David Pereira de Castro e Paulo Morgado propuseram-se a olhar para o valor acrescentado nacional, procurando dar mais ângulos da economia nacional para a tirar do ciclo anémico em que há muito vive.

Um diagnóstico incompleto, nalguns casos, e, noutros, errado num país onde continua a faltar ambição, além de um olhar mais crítico e focado para dinamizar a economia e abandonar o atual paradigma de baixo crescimento e ainda mais baixa progressão salarial. Este é o mote para o livro “VAB: Valor Acrescentado Brando. Quando o suficiente se torna o máximo”, apresentado na próxima semana em Lisboa.
Os autores David Pereira de Castro e Paulo Morgado explicaram ao JE o que motivou este trabalho, que assenta em entrevistas a dez personalidades da economia portuguesa, na comparação com dez economias internacionais e numa metodologia de investigação. O objetivo, referem, é deixar de ser uma economia branda.
O diagnóstico dos problemas do país acaba recorrentemente no mesmo: baixa produtividade, baixos salários e fraco investimento deixam o crescimento potencial deprimido e, pior ainda, frequentemente o país nem esse patamar atinge. No entanto, argumenta Paulo Morgado, sócio da Antas da Cunha ECIJA, este “é um diagnóstico ao qual lhe faltam peças”.
O economista David Pereira de Castro desenvolve, lembrando que “a produtividade não é exclusivamente uma questão laboral”, embora seja esse o enquadramento mais frequente do debate em Portugal.
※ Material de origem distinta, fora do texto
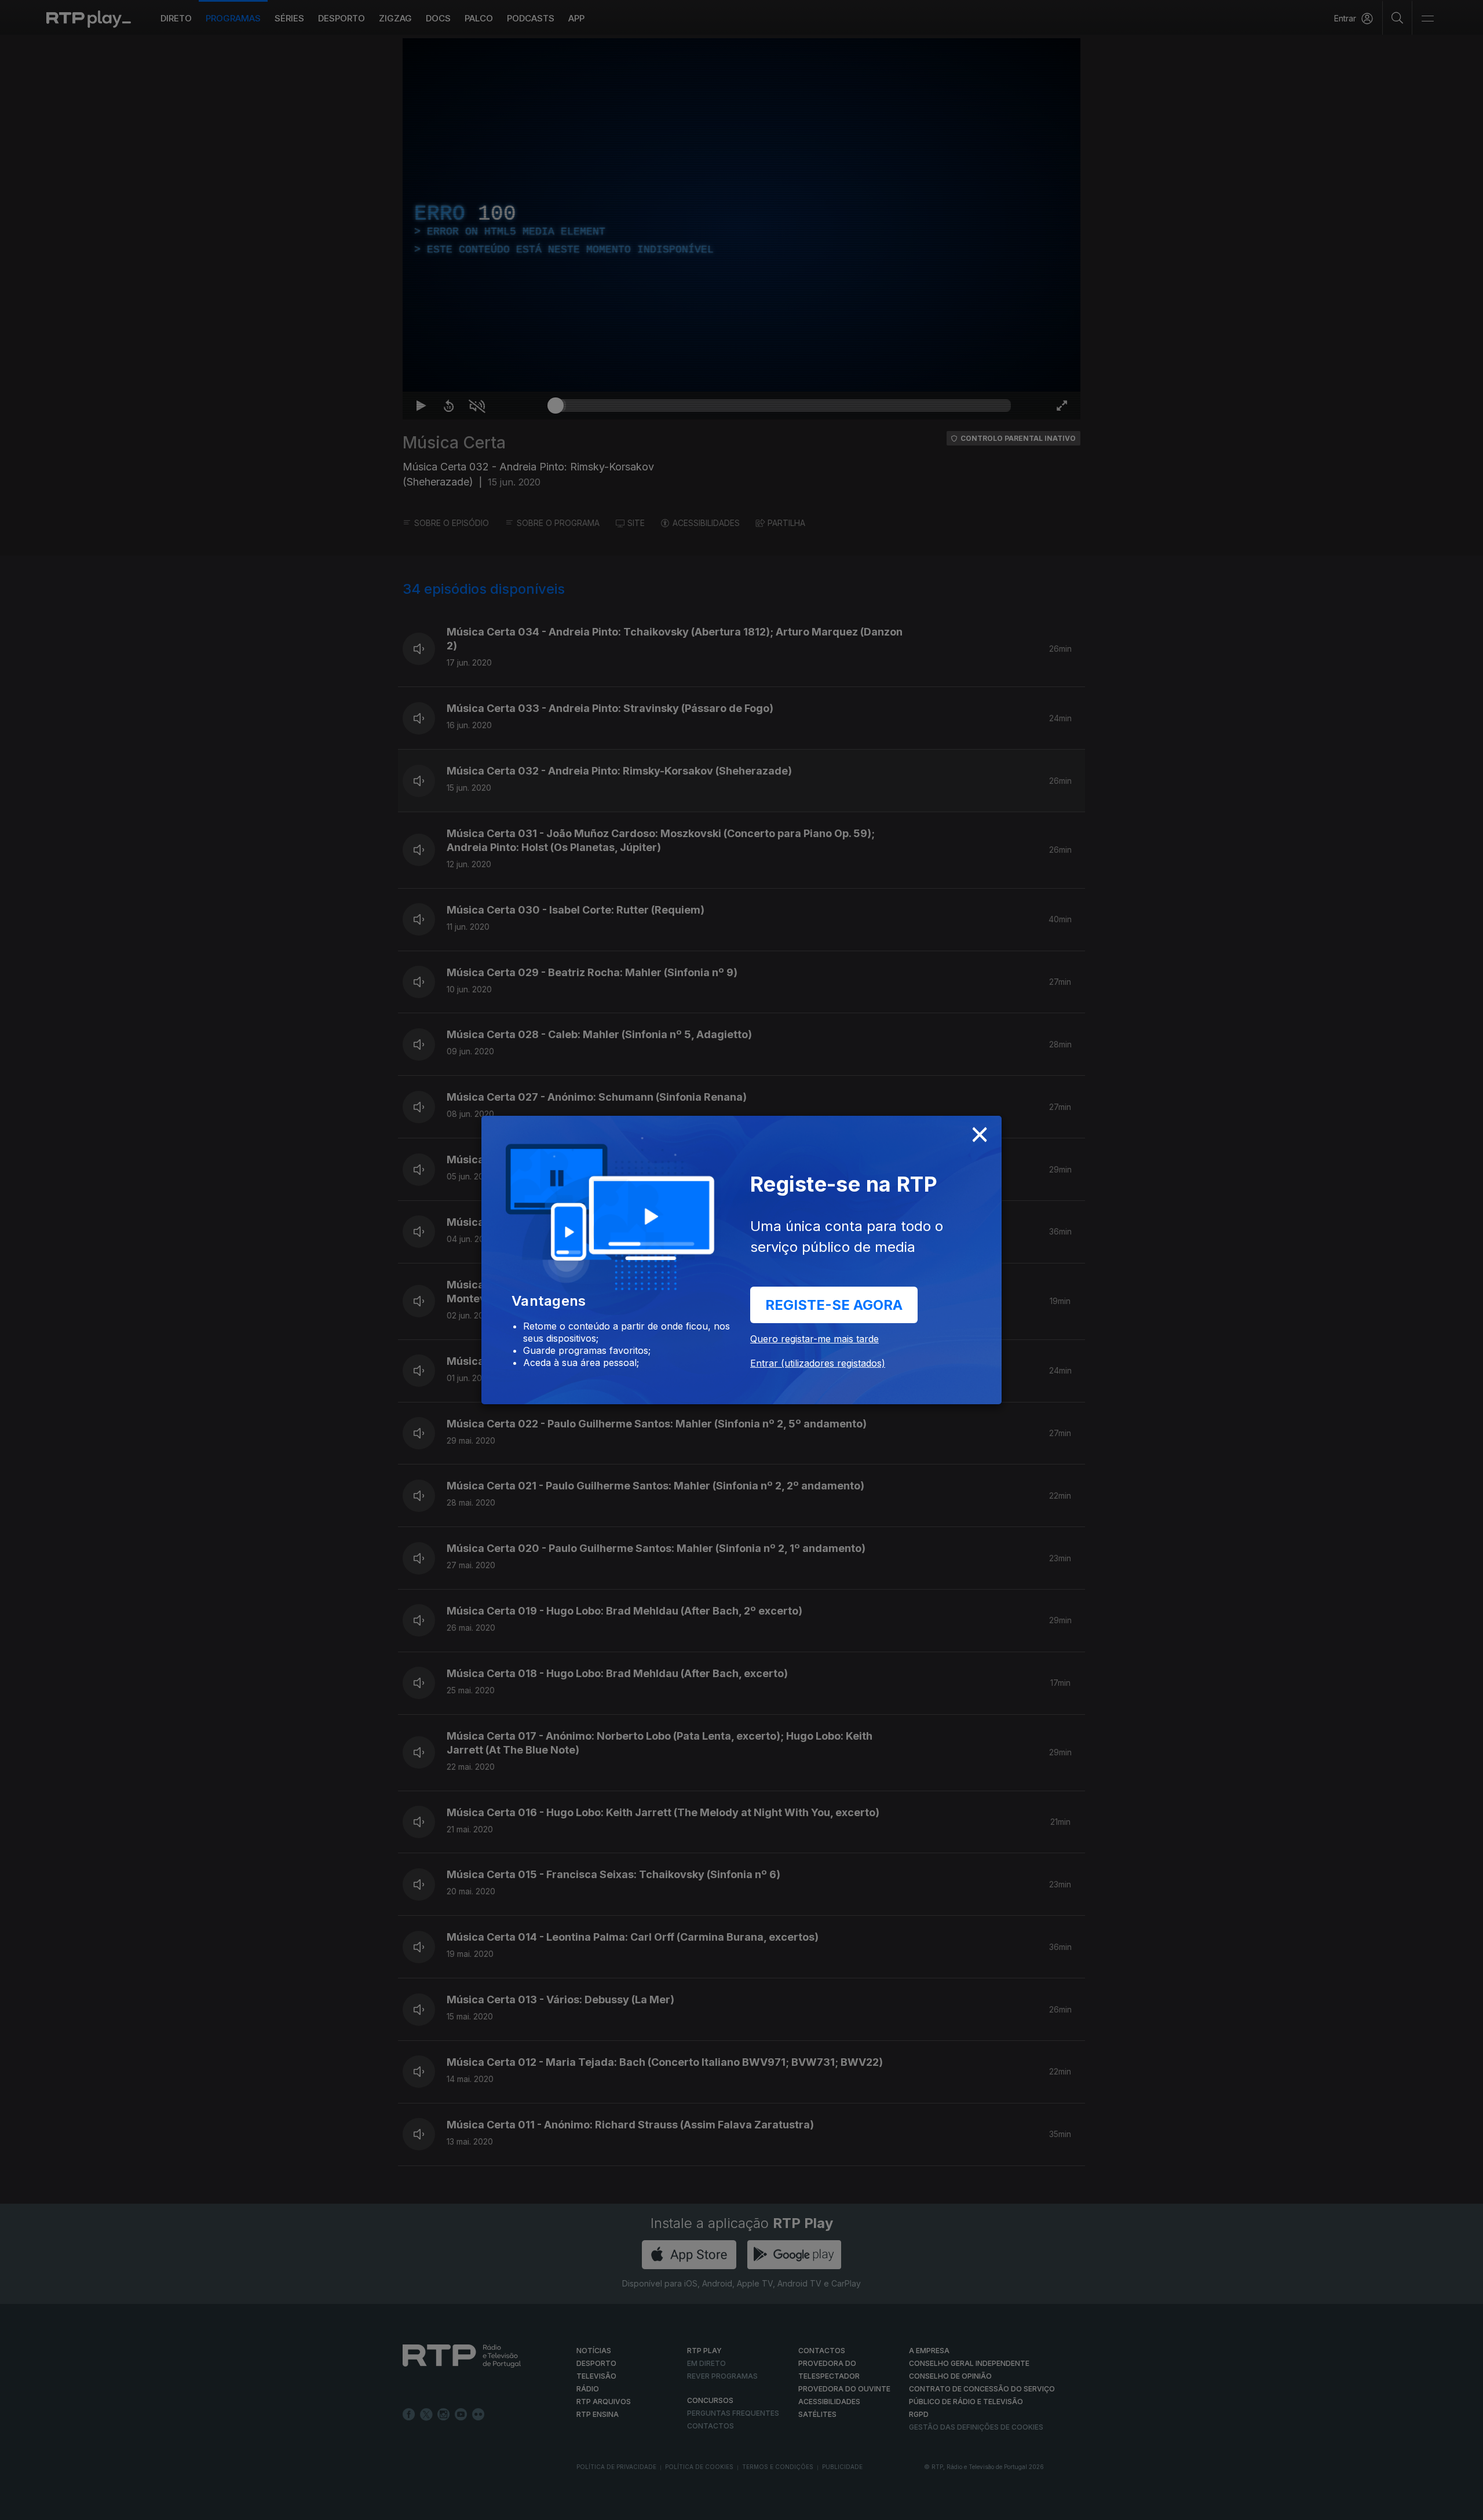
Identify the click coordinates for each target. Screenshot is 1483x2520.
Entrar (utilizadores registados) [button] (817, 1363)
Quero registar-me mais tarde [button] (814, 1339)
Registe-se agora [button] (834, 1304)
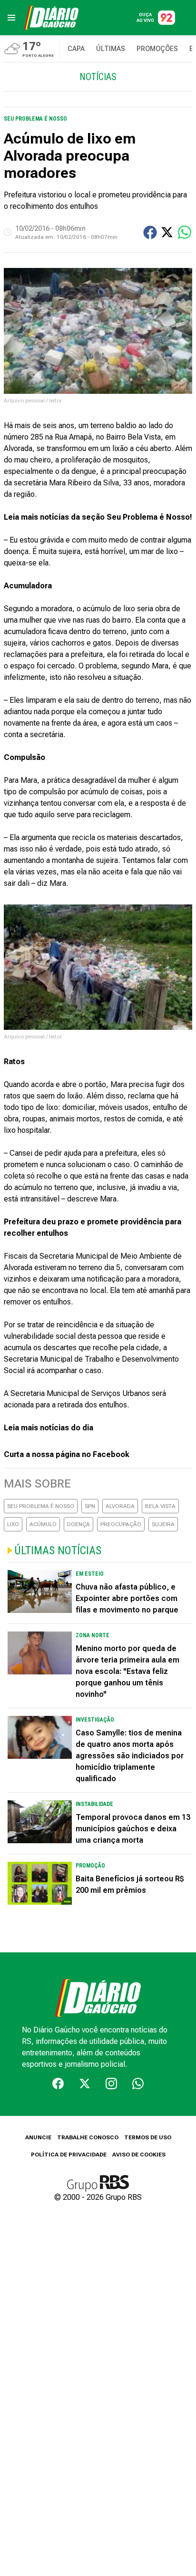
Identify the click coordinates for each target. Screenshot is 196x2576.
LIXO (13, 1524)
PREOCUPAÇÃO (120, 1524)
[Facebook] (58, 2083)
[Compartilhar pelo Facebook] (150, 232)
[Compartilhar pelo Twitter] (167, 232)
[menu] (11, 17)
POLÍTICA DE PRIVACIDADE (69, 2154)
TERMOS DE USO (147, 2137)
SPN (90, 1506)
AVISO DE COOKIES (139, 2154)
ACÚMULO (43, 1524)
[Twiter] (84, 2083)
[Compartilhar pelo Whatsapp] (184, 232)
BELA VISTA (160, 1506)
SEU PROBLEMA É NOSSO (40, 1506)
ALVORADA (120, 1506)
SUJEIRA (163, 1524)
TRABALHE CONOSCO (87, 2137)
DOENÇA (78, 1524)
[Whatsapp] (138, 2083)
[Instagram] (111, 2083)
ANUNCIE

Simultaneamente, a dependência do exterior não é uma característica exclusiva de Portugal, pelo que a comparação com economias “pequenas e excessivamente abertas”, que, à partida, “teriam os mesmos desafios que nós” é útil para compreender onde falhou o país.
Em concreto, Portugal deve apostar nos sectores com mais valor acrescentado, transacionáveis e exportáveis, mas também “capturar o valor criado”. Isto porque, atualmente, os ramos onde se cria mais valor “são maioritariamente detidos por entidades de capital estrangeiro”.
“Isto demonstra que o valor que é gerado em Portugal pelos principais setores exportadores é depois também ele exportado para o estrangeiro”, resume David Pereira de Castro. Por outro lado, o foco parece estar mal colocado, continua, dado que, a título de exemplo, “a segunda maior empresa exportadora do país, relacionada com a pasta do papel, representa 1% do PIB”, o equivalente a quase seis mil startups.
“Mas nós estamos diariamente a discutir as startups portuguesas”, lamenta, apontando à falta de “uma política económica que efetivamente permite a criação de empresas” e de ganhos de escala.
O livro é apresentado a 16 de julho no Cinema São Jorge, em Lisboa, numa sessão que contará com a presença e condução de António Palma Ramalho, ex-CEO doNovobanco.